Sr.Mary dari St.Joseph, salah satu dari empat karmelit yang pertama yang mengikuti reformasi dari St.Teresa. Dia adalah seorang religius yang amat bijaksana. Akhir dari karirnya semakin dekat dan Tuhan berharap agar mempelaiNya itu diterima didalam Surga didalam kemenangan pada saat dia menghembuskan napas terakhirnya, memurnikan dan menghiasi jiwanya dengan penderitaan yang menandai akhir hidupnya.
Selama empat hari terakhir yang dia lewati di dunia ini, dia tak bisa berbicara dan tak bisa merasakan apa-apa. Dia menjadi mangsa dari penderitaan, dan religius itu sangat menderita hatinya demi melihatnya seperti itu. Bunda Isabella dari St.Dominikus, Suster Kepala dari biara itu, mendekati religius yang sakit itu dan menyarankan kepadanya untuk melakukan tindakan-tindakan penyerahan diri serta mengabaikan dirinya sendiri di tangan Allah. Sr.Mary dari St.Joseph mendengarnya, dan melakukan tindakan yang disarankan itu didalam hatinya, namun dia tak bisa menunjukkan tanda-tanda yang kelihatan dari luar.
Dia meninggal dalam keadaan suci dan pada hari kematiannya, ketika Bunda Isabella sedang mengikuti Misa Kudus dan berdoa bagi istirahat jiwanya, Tuhan menunjukkan kepadanya jiwa dari mempelaiNya yang setia itu dimahkotai dengan kemuliaan, dan berkata :”Dia termasuk didalam bilangan orang-orang yang mengikuti Anak Domba”. Sr.Mary dari St.Joseph berterima kasih kepada Bunda Isabella atas segala kebaikan yang diberikan kepadanya pada saat kematiannya. Dia menambahkan bahwa tindakan penyerahan diri itu, yang disarankan kepadanya, telah berperanan besar didalam kemuliaan besar di Surga dan telah meluputkan dia dari sakitnya Api Penyucian. Betapa bahagianya meninggalkan kehidupan yang menyedihkan di dunia ini, serta memasuki satu-satunya kehidupan sejati dan terberkati. Kita semua bisa menikmati kebahagiaan ini, jika kita menerapkan cara-cara yang diberikan Yesus Kristus kepada kita untuk melakukan penebusan dosa ini di dunia dan mempersiapkan jiwa kita secara sempurna untuk hadir dihadapan Allah. Jiwa yang dipersiapkan seperti ini pada saat terakhirnya dipenuhi dengan kepercayaan yang paling manis. Dia merasakan lebih dahulu rasa dari Surga. Pengalaman seperti ini telah ditulis oleh St.John dari Salib, atas kematian seorang kudus didalam buku ‘Living Flame of Love’.

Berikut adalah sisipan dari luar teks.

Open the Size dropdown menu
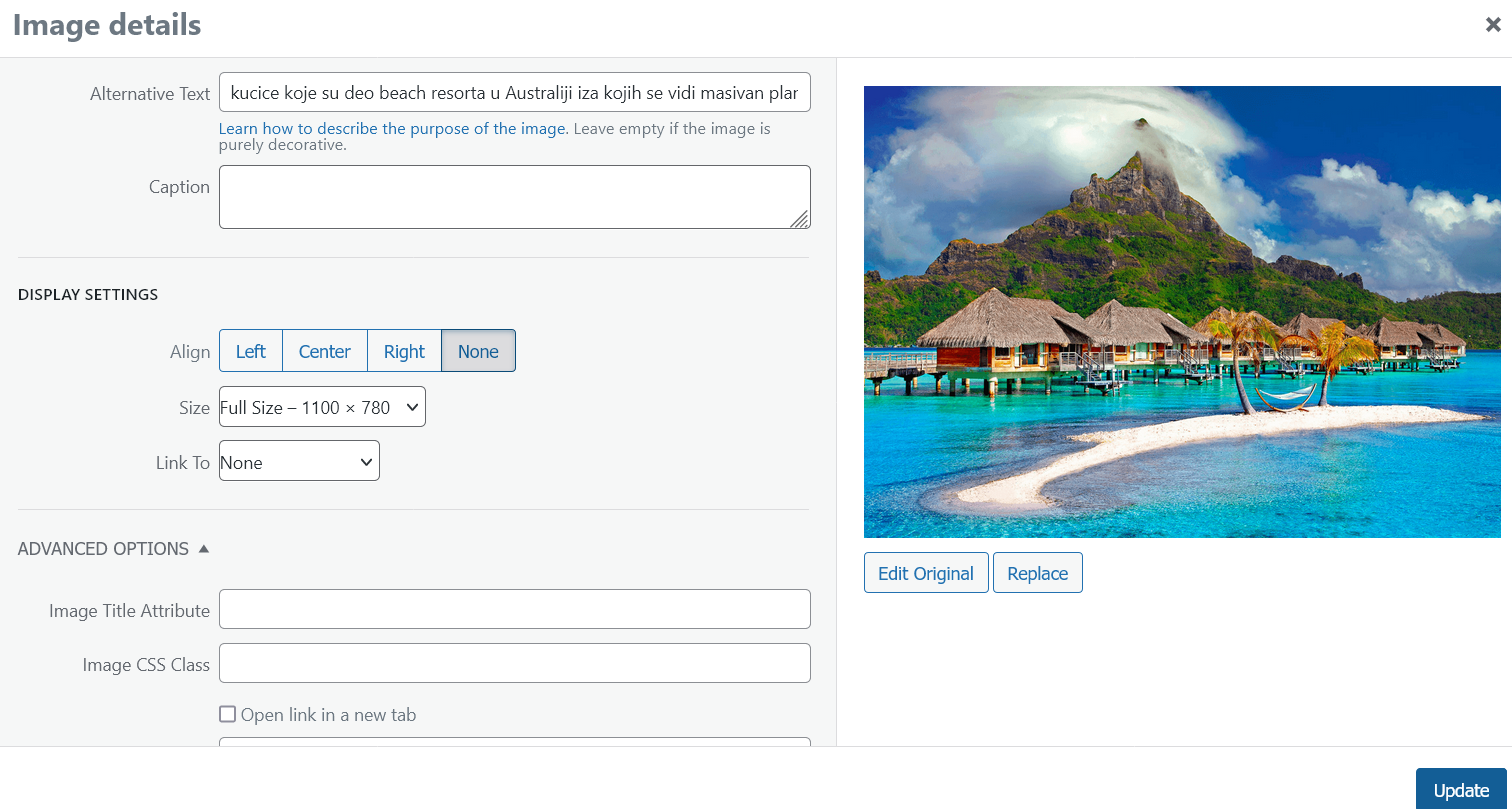Viewport: 1512px width, 809px height. [322, 407]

“Kasih sempurna kepada Allah”, katanya, “menerima kematian dengan sukarela, sehingga membuat jiwa merasakan manis yang sangat besar. Jiwa yang mengasihi diselimuti oleh kebahagiaan yang besar dengan datangnya saat ketika dia akan menikmati kepemilikan yang penuh akan Kekasihnya. Pada saat dia dibawa keluar dari penjara tubuhnya, dia nampak sedang merenungkan kemuliaan Surga, dan semua hal didalam dirinya dirubah menjadi kasih”.